Within the data below, find the string "input" and return each line where it occurs.
╔══
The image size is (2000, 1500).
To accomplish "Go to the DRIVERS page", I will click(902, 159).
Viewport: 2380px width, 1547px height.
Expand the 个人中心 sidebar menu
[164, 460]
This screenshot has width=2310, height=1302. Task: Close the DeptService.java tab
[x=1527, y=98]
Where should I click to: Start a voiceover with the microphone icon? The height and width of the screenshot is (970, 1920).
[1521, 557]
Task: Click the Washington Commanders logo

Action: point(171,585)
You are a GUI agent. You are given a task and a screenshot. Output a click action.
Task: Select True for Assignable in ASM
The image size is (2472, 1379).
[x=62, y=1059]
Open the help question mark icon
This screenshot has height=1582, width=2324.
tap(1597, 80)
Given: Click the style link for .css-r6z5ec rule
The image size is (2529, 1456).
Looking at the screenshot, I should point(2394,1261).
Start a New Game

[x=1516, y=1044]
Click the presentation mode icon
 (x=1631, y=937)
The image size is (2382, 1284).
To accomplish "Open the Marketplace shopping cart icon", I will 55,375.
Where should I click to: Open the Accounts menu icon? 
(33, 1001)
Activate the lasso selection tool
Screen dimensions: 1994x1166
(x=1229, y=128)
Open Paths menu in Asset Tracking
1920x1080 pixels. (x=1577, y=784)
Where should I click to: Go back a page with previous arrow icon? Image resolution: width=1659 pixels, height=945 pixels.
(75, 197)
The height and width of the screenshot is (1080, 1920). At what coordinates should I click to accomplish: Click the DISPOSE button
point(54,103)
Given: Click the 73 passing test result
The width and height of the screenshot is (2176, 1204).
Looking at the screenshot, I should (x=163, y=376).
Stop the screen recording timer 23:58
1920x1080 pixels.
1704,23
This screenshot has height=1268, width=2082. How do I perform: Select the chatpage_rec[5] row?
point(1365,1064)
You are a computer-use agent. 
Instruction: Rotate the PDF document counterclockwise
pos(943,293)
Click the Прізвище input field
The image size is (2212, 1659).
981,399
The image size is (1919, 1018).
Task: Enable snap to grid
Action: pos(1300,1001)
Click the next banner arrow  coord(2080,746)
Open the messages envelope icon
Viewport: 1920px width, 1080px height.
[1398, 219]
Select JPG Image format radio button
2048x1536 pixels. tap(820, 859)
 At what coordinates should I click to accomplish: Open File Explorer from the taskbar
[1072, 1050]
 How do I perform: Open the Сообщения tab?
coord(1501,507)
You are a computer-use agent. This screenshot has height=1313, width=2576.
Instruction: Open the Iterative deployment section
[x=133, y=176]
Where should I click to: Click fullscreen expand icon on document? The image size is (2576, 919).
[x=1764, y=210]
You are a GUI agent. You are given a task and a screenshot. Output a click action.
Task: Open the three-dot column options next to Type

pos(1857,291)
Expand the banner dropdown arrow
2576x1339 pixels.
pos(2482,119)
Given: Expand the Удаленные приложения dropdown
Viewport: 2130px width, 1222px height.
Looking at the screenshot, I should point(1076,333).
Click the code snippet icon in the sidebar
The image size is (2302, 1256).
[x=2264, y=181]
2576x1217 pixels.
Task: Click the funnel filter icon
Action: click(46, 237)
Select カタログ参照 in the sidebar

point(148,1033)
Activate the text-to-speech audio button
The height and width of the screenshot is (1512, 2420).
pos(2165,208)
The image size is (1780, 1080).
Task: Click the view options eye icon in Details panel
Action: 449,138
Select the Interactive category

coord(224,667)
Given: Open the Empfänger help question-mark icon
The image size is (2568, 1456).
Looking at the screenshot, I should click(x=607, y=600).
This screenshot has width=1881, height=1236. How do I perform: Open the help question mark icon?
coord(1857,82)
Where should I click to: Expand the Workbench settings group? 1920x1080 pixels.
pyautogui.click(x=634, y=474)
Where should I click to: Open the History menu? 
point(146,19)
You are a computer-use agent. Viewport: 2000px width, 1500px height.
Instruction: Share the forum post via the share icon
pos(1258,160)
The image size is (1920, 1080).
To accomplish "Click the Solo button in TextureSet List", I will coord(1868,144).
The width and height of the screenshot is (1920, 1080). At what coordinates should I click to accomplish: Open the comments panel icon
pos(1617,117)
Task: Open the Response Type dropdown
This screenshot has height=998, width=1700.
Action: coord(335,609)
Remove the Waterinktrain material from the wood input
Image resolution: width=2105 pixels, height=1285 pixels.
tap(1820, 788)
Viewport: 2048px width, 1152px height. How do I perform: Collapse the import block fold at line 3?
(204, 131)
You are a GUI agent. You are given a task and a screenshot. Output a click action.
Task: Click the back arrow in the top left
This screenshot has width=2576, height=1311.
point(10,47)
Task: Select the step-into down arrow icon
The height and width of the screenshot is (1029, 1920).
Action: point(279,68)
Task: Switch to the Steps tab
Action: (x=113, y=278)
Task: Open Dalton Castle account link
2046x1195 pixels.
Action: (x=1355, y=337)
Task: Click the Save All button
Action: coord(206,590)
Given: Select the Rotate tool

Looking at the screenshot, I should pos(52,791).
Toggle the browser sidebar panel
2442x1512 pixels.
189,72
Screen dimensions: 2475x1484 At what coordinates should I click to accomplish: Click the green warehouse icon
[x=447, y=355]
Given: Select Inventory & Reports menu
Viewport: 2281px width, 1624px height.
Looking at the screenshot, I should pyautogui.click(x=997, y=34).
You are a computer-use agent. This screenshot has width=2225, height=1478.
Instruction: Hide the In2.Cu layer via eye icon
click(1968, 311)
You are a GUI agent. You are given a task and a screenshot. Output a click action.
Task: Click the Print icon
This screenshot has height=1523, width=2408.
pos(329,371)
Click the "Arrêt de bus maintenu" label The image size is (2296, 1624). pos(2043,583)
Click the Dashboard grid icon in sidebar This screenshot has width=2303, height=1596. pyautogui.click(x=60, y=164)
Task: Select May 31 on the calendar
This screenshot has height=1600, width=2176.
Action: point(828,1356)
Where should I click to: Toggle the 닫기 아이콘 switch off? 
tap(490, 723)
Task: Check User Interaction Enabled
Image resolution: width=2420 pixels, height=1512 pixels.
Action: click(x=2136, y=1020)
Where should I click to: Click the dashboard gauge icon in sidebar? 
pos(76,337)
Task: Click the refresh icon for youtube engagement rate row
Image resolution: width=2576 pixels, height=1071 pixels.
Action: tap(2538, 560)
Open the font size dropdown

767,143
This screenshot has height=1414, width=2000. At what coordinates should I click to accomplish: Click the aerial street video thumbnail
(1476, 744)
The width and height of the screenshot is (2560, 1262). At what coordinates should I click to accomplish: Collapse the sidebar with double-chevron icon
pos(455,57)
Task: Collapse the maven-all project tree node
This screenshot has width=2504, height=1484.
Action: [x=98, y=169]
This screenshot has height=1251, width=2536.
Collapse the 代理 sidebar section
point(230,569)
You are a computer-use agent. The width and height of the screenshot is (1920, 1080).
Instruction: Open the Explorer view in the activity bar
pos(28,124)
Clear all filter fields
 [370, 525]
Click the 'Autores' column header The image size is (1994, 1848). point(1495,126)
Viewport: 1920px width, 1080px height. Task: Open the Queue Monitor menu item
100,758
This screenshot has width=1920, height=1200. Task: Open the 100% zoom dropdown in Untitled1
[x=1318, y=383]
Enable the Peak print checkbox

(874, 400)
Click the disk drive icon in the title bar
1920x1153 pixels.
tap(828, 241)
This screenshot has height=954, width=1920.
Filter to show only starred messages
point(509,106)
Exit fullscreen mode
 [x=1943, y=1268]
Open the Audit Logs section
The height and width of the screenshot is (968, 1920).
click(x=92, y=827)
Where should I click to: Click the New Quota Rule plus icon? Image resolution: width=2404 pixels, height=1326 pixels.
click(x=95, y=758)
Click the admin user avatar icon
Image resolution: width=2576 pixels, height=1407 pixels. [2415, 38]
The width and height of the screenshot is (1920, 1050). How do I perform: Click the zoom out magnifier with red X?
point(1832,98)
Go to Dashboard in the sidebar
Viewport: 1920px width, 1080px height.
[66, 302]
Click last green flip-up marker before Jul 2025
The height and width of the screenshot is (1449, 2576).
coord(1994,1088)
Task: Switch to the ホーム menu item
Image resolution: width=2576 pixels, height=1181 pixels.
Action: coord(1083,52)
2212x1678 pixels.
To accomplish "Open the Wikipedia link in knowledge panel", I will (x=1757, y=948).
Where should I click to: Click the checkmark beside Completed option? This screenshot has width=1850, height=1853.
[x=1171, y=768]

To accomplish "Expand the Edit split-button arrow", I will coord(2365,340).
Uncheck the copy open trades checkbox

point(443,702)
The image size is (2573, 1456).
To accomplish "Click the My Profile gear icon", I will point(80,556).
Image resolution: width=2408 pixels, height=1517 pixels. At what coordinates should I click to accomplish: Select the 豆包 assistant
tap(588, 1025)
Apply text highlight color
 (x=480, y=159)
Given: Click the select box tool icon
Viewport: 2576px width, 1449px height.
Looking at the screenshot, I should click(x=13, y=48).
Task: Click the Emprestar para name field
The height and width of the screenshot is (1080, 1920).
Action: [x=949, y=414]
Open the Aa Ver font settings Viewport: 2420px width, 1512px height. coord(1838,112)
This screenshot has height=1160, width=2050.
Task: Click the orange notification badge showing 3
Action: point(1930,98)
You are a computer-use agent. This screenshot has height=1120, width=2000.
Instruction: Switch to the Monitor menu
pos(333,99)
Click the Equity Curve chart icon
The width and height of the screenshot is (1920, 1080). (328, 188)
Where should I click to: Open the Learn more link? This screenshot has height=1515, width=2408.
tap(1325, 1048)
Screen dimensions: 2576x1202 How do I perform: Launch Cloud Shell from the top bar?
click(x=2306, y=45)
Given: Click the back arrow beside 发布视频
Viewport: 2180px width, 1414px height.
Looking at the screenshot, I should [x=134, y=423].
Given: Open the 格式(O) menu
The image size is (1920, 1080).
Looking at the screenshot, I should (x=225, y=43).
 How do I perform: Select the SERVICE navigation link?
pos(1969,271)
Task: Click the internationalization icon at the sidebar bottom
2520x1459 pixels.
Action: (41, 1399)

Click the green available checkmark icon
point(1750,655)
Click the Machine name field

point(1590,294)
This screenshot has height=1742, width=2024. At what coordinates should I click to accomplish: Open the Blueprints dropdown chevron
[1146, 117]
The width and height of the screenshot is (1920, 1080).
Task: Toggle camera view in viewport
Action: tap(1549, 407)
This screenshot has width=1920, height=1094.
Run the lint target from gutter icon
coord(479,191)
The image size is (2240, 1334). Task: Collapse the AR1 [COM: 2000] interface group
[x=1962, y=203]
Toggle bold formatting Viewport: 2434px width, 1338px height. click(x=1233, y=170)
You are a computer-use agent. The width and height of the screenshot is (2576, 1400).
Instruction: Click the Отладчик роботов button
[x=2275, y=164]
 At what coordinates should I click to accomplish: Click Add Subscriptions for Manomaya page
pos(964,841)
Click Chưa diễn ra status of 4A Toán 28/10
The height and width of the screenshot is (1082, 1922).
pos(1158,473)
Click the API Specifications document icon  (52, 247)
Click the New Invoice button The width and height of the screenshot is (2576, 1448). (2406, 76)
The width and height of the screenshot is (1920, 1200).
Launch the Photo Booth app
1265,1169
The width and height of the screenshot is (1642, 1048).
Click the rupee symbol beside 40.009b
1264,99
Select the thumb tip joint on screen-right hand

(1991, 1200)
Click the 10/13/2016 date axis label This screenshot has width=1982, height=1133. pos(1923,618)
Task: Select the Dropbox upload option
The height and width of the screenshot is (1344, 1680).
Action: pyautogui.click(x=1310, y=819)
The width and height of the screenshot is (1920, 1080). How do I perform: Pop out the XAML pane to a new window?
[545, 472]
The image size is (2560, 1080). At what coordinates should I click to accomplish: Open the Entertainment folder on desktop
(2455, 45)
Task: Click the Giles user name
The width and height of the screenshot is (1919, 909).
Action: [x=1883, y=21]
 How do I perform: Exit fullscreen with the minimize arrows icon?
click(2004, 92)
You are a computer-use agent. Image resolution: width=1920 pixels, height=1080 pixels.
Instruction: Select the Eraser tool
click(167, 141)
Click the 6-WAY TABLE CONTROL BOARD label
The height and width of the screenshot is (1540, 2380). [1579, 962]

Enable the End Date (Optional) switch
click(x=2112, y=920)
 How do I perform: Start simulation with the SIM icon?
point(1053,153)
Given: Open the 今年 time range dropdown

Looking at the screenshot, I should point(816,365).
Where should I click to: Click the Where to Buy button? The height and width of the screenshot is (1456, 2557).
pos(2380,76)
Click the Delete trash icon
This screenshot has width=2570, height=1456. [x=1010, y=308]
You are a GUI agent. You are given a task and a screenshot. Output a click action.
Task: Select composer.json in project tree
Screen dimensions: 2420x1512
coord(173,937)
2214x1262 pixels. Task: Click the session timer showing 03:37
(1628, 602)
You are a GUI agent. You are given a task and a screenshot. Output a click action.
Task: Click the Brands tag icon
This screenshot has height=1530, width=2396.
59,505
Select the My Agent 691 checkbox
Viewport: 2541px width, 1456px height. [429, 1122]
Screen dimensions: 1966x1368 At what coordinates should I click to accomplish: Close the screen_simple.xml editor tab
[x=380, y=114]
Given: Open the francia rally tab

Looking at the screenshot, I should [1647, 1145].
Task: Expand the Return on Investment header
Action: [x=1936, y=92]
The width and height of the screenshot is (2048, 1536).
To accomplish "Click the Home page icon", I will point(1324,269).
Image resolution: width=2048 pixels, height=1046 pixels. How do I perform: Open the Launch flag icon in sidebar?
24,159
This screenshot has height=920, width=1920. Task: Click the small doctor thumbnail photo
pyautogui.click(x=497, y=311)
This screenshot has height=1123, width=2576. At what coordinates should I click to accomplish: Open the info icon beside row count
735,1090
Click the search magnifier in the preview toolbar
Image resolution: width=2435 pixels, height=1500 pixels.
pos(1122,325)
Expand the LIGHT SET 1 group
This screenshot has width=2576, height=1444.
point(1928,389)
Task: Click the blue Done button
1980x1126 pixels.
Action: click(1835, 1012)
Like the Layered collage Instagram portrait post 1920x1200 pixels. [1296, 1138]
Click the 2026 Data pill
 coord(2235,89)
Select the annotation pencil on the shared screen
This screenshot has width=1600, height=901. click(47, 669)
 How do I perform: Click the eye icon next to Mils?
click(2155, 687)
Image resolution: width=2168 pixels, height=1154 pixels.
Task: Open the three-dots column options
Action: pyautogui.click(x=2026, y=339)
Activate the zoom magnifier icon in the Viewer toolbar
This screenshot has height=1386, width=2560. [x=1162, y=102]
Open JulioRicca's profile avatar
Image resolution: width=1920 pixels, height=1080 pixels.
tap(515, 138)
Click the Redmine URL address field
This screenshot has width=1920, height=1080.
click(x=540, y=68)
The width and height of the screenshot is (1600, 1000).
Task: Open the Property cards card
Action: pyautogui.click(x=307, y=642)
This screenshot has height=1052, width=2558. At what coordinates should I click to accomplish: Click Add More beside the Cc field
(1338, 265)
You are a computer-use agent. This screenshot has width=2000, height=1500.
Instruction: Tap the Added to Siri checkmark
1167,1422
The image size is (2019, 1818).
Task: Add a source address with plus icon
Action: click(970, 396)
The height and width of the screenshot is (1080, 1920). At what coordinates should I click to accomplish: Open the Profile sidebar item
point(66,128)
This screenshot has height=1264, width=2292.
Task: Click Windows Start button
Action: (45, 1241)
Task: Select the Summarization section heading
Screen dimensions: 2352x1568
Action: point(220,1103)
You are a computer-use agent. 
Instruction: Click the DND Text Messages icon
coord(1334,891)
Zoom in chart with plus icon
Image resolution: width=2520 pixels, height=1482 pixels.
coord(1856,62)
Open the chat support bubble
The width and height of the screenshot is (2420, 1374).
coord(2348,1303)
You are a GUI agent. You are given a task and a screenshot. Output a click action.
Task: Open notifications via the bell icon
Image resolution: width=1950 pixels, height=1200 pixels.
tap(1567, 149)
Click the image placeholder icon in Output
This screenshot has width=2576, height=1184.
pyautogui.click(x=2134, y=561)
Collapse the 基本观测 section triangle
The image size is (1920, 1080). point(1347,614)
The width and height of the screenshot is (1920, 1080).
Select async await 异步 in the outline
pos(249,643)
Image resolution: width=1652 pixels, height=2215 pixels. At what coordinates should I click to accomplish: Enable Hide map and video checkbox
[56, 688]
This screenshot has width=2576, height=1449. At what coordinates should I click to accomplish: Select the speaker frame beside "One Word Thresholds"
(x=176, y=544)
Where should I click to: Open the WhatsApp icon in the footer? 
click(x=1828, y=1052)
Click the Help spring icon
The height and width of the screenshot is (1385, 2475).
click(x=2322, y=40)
╚══
_Task solution:_
Click the Прізвище input field
Remove the Waterinktrain material from the wood input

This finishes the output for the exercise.